┌─ Records supplied
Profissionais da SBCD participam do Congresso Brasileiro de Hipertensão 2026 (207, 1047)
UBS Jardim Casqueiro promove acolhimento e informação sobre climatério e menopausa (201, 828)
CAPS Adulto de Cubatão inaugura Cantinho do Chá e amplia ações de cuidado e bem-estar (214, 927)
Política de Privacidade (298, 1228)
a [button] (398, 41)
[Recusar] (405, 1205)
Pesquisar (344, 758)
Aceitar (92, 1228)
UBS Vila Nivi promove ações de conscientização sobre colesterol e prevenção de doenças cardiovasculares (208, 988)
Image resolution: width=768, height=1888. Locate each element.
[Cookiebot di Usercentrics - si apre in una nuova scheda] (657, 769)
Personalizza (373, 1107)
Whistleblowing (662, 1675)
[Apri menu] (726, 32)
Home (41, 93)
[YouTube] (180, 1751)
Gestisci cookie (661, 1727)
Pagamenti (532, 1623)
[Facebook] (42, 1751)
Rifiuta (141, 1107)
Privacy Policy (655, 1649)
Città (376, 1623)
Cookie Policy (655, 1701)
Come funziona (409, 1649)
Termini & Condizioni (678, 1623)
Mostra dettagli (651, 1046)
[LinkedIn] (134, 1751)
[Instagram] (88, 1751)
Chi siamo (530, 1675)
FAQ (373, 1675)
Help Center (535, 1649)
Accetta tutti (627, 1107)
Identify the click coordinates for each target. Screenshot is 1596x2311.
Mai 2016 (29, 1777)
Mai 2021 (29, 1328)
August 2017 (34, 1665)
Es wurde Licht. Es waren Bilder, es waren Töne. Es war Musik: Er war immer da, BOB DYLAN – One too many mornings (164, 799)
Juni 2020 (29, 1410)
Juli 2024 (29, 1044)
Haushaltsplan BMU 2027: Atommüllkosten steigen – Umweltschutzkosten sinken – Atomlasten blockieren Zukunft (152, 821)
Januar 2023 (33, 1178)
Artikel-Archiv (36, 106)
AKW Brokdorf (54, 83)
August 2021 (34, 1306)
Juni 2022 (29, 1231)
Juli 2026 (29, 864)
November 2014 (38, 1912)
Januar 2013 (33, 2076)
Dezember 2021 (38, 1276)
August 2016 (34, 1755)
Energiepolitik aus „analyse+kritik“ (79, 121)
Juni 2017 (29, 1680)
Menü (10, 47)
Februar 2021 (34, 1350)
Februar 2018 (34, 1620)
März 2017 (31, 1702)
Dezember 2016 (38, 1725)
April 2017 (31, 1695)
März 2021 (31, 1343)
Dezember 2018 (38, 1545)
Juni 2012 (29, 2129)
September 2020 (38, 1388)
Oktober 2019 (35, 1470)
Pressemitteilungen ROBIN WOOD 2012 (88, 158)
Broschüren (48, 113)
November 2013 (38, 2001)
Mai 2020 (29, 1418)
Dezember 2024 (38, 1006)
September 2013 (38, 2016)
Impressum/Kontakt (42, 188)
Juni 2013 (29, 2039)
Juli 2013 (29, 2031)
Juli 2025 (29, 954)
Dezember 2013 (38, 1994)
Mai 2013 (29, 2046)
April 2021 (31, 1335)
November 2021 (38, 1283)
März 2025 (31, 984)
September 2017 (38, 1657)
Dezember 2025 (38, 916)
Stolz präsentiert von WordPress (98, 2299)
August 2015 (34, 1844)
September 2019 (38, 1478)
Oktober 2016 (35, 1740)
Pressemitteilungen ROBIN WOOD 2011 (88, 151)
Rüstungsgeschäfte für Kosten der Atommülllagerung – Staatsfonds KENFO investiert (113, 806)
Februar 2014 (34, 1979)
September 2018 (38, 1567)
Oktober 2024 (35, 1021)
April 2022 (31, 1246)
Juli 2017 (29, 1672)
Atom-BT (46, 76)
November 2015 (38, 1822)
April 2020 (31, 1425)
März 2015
└─
▸ **Task brief**
Copy all the lines above that hold the string "each".

▸ **Output below**
Image resolution: width=768, height=1888. Locate each element.
Identify the click coordinates for each target. Screenshot is 1596x2311.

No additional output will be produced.